I ask : was the author of the sonnets feigning when he wrote,


"TO THE
"RIGHT HONOURABLE HENRY WRIOTHESLEY,
"EARLE OF SOUTHAMPTON AND BARON OF TITCHFIELD.

"The love I dedicate to your Lordship is without end: wherof this Pamphlet without beginning is but a superfluous Moity. The warrant I have of your Honourable disposition, not the worth of my untutord Lines, makes it assured of acceptance. What I have done is yours, what I have to doe is yours, being part in all I have, devoted yours. Were my worth greater my duety would shew greater, meane time, as it is, it is bound to your Lordship; To whom I wish long life still lengthened with all happinesse.

"Your Lordships in all duety.
WILLIAM SHAKESPEARE"

?

Many scholars and other readers of the sonnets take them to be addressed not only in the excerpt above to the young Earl of Southampton, Henry Wriothesley, but that the fair youth addressed in the first 126 sonnets is the same person. So, the question might occur to a scholar: how is one to square the idea that the emotions expressed in these first sonnets is feigned, not genuine, with the idea that they are addressed to the same person about whom the author had written the above?

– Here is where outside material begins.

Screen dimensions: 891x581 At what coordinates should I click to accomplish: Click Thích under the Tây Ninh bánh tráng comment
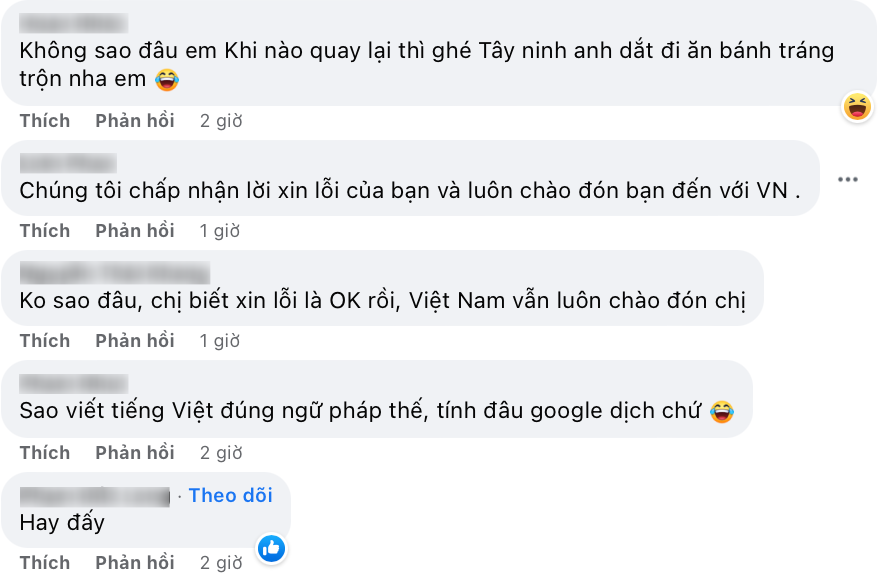tap(45, 121)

It occurs to me that, one, there is, in fact, an alternative “solution” and, two, that this “middle space” “between” experience and imagination is an absurd nonsense which doesn't exist. “Experience” and “imagination” are not opposing concepts; “imagination” is part of real experience. There isn't some “refuge,” some “safe place” “between” “experience” and “imagination.” What Bate really wants to say—but, of course, cannot say because it's simply too ridiculous to state without weasel words—is that there's some “space” somewhere between actual fact and fiction and that, here, in the source of the sonnets, we're in it—that the author's words neither reflect his genuine experiences and feelings as they are in fact nor are the expressions entirely fictional. They're somehow more than just imagined—feigned, “mere exercises”—but less than true in fact. Personally, I don't “see” any such “middle space.” An author's words are either an expression of and a reflection of his or her own "real" personal experiences, coupled, or not, with imagination, and his views in fact as they are, that is, they are in important and meaningful senses the presentation of his or her own self or they aren't. In the latter case, we might describe them as “exercises” or “sheer fiction” --not intended to be understood to be the author speaking about himself or herself . But they are not both at once speaking about himself and not speaking about himself nor could they fall into some “middle space” between” “really about me” and “not really about me.”

As another example of shoddy reasoning, Bate writes, at page 92,



“The argument that Shakespeare must have been an aristocrat because he wrote so knowingly about courts is facile. Every Elizabethan and Jacobean professional dramatist wrote about courts, yet none of them was a courtier.”



Apart from being simply factually false, this claim misses the point. Even if it were true that “Every Elizabethan and Jacobean professional dramatist wrote about courts, yet none of them was a courtier,” the point is that none of them wrote anything even moderately approaching the genius on display in the work by the author of “Shakespeare's” plays, poems and sonnets. "Shakespreare's" presentations of court life and, above all, of nobles, their words and their thoughts and deeds, are in a class virtually by themselves. There is no other writer I can name whose prose, poetry or drama can equal or surpass the remarkable verisimilitude of "Shakespeare's" portrayals of the nobility, "warts and all." We cannot make a respectable argument that these writings are sourced in something less than long, direct and personal participation in the life of a nobleman. Sure, commoners can and do write fictionally or factually about nobility. But none of them does it with the evident authority which "Shakespeare's" portrayals possess.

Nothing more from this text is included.